Machine learning techniques can conceivably be used to modify the optimization problem for grain design. Machine learning is widely applied in various fields due to its strong ability to analyze complicated correlations that humans cannot [
20]. A machine learning framework can predict whether the designed configuration variables satisfy the requirements if the correlation between the configuration variables and requirements is provided. The previous study modified the grain configuration using machine learning and the Simplex method [
21]. This study searches for the maximum margin to obtain a configuration that satisfies the requirements. However, this modified configuration could be more optimal because the margin is the smallest near the boundary that meets the requirements.

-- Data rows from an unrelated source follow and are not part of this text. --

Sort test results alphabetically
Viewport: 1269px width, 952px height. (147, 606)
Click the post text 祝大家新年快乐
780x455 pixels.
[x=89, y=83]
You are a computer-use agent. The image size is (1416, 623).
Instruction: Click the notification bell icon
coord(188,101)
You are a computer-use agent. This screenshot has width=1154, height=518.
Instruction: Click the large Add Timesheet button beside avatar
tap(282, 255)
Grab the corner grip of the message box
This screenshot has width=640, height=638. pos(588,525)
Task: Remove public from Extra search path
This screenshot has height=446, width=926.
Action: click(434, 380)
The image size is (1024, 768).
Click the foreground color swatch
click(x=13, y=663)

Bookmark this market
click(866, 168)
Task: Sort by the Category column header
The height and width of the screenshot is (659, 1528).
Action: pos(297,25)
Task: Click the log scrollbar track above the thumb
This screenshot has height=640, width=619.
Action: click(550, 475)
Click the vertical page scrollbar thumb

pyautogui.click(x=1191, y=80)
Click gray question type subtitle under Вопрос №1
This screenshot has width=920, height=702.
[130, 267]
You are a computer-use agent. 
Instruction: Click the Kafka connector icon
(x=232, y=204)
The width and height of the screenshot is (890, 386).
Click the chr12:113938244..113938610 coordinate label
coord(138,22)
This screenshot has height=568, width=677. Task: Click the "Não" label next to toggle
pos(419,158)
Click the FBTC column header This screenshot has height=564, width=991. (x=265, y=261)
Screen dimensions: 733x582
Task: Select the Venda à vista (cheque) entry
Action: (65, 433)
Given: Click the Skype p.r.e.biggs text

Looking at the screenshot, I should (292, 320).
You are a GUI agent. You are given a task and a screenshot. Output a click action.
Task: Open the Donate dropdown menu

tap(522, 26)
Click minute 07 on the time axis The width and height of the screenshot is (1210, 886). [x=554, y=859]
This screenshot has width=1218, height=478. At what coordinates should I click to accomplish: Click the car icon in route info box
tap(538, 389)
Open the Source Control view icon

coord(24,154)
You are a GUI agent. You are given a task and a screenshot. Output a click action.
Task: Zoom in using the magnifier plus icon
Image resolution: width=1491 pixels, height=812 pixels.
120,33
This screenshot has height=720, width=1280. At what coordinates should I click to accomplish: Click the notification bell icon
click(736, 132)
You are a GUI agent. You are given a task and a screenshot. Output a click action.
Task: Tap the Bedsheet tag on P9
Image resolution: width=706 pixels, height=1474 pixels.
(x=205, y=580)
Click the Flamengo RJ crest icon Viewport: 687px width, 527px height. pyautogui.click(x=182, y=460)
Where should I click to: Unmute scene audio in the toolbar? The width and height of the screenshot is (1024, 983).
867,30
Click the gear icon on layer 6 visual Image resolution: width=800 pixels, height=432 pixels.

Therefore, this paper proposes a new optimal design method to optimize the star grain’s geometric configuration. The problem with the existing method was that the correlation between the shape variable and the objective function could not be known. The new method uses machine learning to learn the correlation and uses the learning results to modify the objective function appropriately. The database saves many randomly generated configuration variables and burn-back analysis results. Learning data are obtained by mining data close to the requirements of the database. Training data are provided to a support vector machine (SVM) to create a classification model that predicts a class. The classification model can accurately predict whether the configuration variables satisfy the requirements. If the classification model predicts that the requirements cannot be satisfied, a penalty is applied to the optimization result. An optimal solution that satisfies the requirements can be derived through this process. The performance of the proposed method is evaluated by applying it to neutral and complicated grain design using a genetic algorithm and analyzing the results.